If you have followed our previous coverage of That’s What I’m Talking About, you’re probably a little flummoxed, as Linklater previously said that the movie would be a close cousin to another of his beloved films, Dazed And Confused. Perhaps realizing that most of his movies are similar, Linklater now says the project is a sequel to both of those films, although the connection might be as tenuous as a boy’s first love affair with a very articulate and long-winded partner.
Probably while walking down the street and being completely naturalistic, the director explained:
“Well, I think the word ‘spiritual’ gets me off the hook. I just shot it and wrapped it recently, and it has nothing to do with Dazed And Confused other than it would be set four years later, when one of the younger characters went off to college. It’s a party film. It’s really about the beginning of school, not the end of the school year. I guess personally or autobiographically it’s kind of in that realm, but it’s also a continuation of Boyhood, believe it or not. I don’t know if one film can be a sequel to two different movies, but it begins right where Boyhood ends with a guy showing up at college and meeting his new roommates and a girl. It overlaps with the end of Boyhood.”
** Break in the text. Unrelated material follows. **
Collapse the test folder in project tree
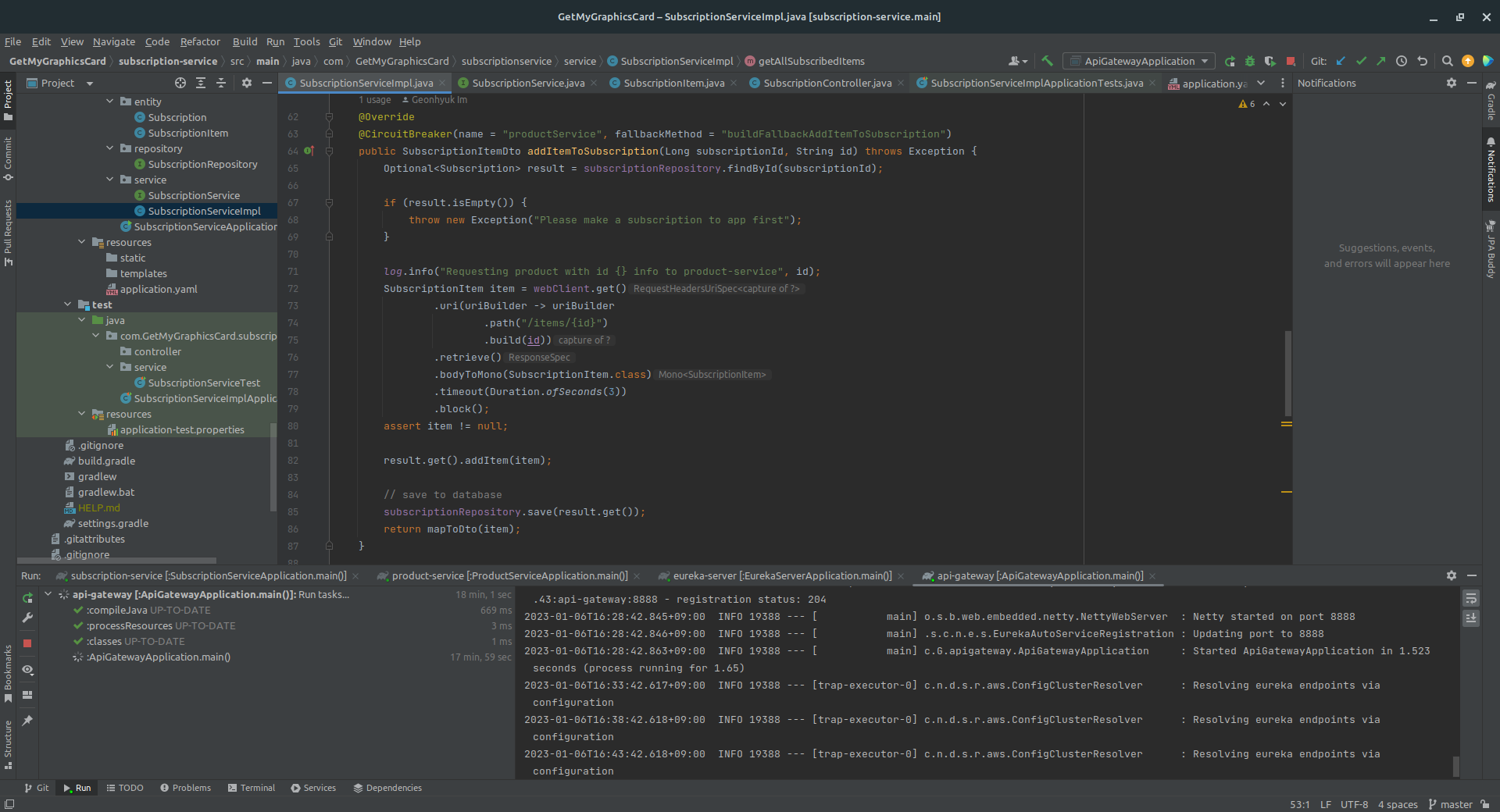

Considering Linklater’s fondness for reusing the same themes and actors, he could probably drop this “spiritual” business and just claim that all of his films are interrelated. Maybe Boyhood’s Mason Sr. has a twin brother named Jesse, who is the protagonist of the Before Sunrise trilogy. Maybe Mitch from Dazed And Confused takes shrooms and trips balls in the form of Waking Life. We’re still working on how to justify The Newton Boys, though.